After King and Jack learns of this, they proceed to rescue Eleven. The two of them successfully sneak into Sakamoto's base, where they find dozens of clones that look identical to Eleven, each of them with different mutations. They were all named by numbers, with Eleven being the only perfect experiment with no mutations. However, Sakamoto manipulates Eleven to go mad to kill King and Jack.

==Cast==
- Ekin Cheng as King Chan
- Louis Koo as Jack Shum
- Shu Qi as Eleven / Koon Ching / Shadow
- Kristy Yang as Queen Chan
- Daniel Chan as Tin-ngai
- Gigi Lai as Tiny
- Mark Cheng as Taro Sakamoto
- Jerry Lamb as Yung's henchman
- Ko I-chen as Yung Wing-hing
- Blackie Ko as Dark Tung
- Frankie Ng as Police Officer
- Law Lan as Sophia
- Kong Hon as Gabie
- Sammy Leung as Sammy
- Kitty Yuen as Yee
- Kelly Lin as Angel
- Josie Ho as Jean
- Stephanie Che as Marie
- Anya Wu as DJ
- Vincent Kok as Tiny's ex-boyfriend
- Chan Yuk-fong
- Kelly Chen
- Lee Tat-chiu as Policeman
- Leon Head

==Reception==

===Critical===
LoveHKFilm gave the film a negative review criticizing Manfred Wong's script as "overstuffed, underdeveloped, and embarrassing" and its "failed attempt" at charm and humor.
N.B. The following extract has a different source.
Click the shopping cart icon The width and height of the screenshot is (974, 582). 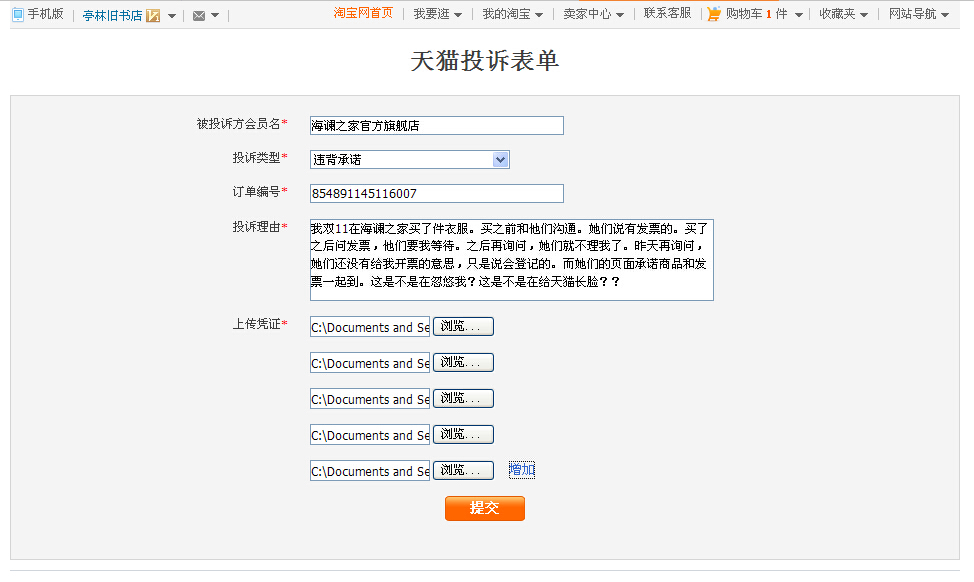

Andrew Saroch of Far East Films gacve the film a score of 3 out of 5 stars criticizing its uninvolving romances and characters, poor camerawok, but praises some of its special effects.

===Box office===
The film grossed HK$7,266,320 at the Hong Kong box office during its theatrical run from 15 December 2000 to 4 January 2001.